Uma dúvida muito comum dos profissionais e empresários está na conceituação dos custos de uma empresa, o que configuraria como custeio (custos e despesas) e o que configuraria como investimento.
Conceituando de forma primária tem-se vislumbrado que as despesas decorrentes de custeio derivam da prestação de serviços e manutenção de ações administrativas necessárias ao processo produtivo, e que os investimentos representam os gastos com aquisições de bens, como máquinas, equipamentos e também construções de obras primárias.
- Custos: Tudo o que está atrelado à atividade fim da empresa. Se o negócio trabalha com revenda de produtos, o valor pago ao fornecedor e o frete são custos. O mesmo vale para os fabricantes, que têm como custos, basicamente, a mão de obra e a matéria prima.
- Investimentos: Gastos que trarão retorno e que irão agregar valor ao negócio, como, por exemplo, aquisição de maquinário, obras de expansão, treinamento para funcionários, etc.
- Despesas: São gastos que não estão, necessariamente, ligados aos produtos, mas que são importantes para o funcionamento da empresa, como: aluguel, telefone, internet, materiais de escritório, etc.
Os custos com educação, como treinamento de funcionários, cursos, palestras, compra de livros, também geram valor e são vistos como investimento. Aqui, a ideia seria que o conhecimento adquirido faça os colaboradores mais preparados para produzir mais e com maior qualidade e em um menor espaço de tempo.

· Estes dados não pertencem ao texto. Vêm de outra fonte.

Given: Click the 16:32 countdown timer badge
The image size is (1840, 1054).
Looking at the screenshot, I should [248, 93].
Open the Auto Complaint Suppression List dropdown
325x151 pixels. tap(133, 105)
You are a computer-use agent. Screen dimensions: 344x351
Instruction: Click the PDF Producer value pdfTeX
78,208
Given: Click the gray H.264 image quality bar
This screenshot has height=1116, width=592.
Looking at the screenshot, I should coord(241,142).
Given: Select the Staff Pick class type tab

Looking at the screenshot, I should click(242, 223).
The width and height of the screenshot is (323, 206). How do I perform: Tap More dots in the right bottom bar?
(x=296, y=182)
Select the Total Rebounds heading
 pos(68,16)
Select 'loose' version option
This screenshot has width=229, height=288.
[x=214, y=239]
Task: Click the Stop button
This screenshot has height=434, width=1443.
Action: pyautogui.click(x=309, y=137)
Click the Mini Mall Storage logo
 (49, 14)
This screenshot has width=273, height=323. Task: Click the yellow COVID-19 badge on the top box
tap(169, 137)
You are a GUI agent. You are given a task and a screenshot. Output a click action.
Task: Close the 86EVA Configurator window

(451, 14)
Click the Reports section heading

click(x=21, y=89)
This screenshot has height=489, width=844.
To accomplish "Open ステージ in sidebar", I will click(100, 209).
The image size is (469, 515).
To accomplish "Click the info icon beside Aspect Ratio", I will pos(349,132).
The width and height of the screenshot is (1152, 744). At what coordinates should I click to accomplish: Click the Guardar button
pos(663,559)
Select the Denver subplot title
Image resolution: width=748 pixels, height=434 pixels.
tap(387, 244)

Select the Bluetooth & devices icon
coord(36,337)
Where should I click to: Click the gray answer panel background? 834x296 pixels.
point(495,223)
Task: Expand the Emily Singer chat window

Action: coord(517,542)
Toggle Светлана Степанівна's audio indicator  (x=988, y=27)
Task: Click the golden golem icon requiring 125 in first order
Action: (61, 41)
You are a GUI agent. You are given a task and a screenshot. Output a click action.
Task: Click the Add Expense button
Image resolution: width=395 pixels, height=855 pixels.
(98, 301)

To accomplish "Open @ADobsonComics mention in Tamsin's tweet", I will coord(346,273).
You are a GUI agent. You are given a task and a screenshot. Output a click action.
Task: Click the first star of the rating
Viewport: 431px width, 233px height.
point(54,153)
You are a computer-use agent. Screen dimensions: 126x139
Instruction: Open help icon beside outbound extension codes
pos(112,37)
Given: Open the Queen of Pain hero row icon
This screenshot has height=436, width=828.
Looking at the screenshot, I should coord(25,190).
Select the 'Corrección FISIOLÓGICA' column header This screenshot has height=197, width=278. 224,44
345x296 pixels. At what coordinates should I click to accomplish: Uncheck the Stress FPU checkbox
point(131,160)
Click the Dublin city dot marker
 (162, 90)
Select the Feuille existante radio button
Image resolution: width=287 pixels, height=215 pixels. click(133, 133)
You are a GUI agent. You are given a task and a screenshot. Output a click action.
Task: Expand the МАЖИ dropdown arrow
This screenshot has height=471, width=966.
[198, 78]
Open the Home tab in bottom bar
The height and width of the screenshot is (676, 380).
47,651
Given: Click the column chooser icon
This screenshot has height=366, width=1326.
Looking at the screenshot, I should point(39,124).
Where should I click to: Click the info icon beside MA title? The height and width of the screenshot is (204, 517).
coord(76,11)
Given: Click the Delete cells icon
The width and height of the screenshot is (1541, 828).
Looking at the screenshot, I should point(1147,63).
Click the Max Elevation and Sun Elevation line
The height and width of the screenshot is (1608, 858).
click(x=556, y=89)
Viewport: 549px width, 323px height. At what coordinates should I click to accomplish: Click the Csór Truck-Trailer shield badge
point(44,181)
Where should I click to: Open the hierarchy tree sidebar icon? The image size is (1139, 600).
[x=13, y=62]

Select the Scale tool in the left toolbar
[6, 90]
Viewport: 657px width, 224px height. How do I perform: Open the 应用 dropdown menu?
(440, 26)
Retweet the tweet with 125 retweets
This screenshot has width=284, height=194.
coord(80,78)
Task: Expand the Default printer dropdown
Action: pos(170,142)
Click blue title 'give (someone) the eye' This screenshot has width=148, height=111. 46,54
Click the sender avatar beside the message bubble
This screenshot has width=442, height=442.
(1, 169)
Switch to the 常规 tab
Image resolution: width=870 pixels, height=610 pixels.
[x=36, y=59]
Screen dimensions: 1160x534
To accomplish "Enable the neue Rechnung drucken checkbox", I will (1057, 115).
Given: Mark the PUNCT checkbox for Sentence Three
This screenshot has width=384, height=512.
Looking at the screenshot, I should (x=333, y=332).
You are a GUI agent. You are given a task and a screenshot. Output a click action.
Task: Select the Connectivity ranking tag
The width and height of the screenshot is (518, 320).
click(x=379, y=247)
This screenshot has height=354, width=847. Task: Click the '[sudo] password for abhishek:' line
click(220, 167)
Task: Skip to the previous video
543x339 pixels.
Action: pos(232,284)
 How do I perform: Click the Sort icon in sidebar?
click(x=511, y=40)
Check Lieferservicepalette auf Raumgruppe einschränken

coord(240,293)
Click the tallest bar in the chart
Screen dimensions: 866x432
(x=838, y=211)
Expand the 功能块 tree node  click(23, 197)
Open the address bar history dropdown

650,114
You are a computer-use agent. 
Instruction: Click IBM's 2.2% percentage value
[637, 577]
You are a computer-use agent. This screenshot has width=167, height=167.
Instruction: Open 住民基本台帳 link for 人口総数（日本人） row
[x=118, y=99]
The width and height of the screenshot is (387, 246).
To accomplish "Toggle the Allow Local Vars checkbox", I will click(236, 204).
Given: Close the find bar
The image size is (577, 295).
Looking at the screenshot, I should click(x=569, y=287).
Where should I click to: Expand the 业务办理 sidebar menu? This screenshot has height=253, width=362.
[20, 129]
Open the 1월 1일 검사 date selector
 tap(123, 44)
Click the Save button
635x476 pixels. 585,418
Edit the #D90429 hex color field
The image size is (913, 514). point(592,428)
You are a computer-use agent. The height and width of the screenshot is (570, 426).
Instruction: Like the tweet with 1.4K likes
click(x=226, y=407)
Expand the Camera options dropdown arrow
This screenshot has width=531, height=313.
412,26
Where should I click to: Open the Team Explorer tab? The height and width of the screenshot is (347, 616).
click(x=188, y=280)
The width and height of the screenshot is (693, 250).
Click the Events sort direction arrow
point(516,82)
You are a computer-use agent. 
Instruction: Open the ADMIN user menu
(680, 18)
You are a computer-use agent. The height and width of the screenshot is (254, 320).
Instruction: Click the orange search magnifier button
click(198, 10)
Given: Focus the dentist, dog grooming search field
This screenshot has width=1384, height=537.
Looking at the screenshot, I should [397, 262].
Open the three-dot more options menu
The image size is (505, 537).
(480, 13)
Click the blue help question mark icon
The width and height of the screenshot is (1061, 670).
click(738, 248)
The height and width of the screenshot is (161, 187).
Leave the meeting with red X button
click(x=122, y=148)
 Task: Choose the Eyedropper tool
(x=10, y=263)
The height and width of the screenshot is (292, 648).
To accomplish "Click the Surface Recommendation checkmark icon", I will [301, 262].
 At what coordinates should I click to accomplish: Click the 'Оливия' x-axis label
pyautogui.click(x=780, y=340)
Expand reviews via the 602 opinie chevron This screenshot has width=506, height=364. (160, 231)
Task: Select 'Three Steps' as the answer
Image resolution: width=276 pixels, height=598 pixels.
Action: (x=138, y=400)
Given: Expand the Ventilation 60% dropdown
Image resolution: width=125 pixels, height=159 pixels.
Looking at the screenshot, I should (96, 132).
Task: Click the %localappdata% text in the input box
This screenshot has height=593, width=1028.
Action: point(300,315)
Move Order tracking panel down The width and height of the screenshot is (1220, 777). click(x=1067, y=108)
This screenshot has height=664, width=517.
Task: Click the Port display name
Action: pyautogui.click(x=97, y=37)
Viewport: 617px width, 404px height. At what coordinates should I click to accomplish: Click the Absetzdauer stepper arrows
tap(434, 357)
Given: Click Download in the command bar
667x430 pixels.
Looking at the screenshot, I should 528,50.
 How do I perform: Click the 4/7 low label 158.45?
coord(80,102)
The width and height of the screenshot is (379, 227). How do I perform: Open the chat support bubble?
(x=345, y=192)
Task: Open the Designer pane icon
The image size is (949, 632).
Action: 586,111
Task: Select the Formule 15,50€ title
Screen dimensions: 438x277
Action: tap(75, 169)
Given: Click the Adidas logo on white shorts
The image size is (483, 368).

O custeio está dividido em custos e despesas:
Os custos, também são tipos de gastos, mas com a finalidade direta na produção de bens e serviços, logo, todos os valores utilizados necessariamente nesse fim como por exemplo: compra de matéria-prima e os salários dos funcionários da produção são exemplos que caem nessa conceituação.
Na formação do custeio também há um terceiro tipo de gasto, que são as despesas. Elas não trazem nenhum retorno financeiro direto, mas são indispensáveis para que se obtenha a receita. Alguns dos principais exemplos de despesas que uma empresa tem são: água, energia elétrica, internet, aluguel, telefone, etc.
Em uma visão de crescimento empresarial as empresas assessoradas são levadas a focar seus esforços na diminuição do custeio e aumento dos investimentos, tendo este último a expectativa de trazer retornos em um curto, médio ou longo prazo. Na maioria dos casos, os investimentos chegam a compensar o valor gasto para realizá-lo.